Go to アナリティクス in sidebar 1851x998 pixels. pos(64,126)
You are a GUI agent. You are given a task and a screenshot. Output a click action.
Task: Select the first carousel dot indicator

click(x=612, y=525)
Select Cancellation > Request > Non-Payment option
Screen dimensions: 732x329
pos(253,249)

----

Exercise details: Only the lines from the one with "You are a GUI" through the final line above belong in the answer, each reproduced word for word.

Response below:
You are a GUI agent. You are given a task and a screenshot. Output a click action.
Task: Select the first carousel dot indicator

click(x=612, y=525)
Select Cancellation > Request > Non-Payment option
Screen dimensions: 732x329
pos(253,249)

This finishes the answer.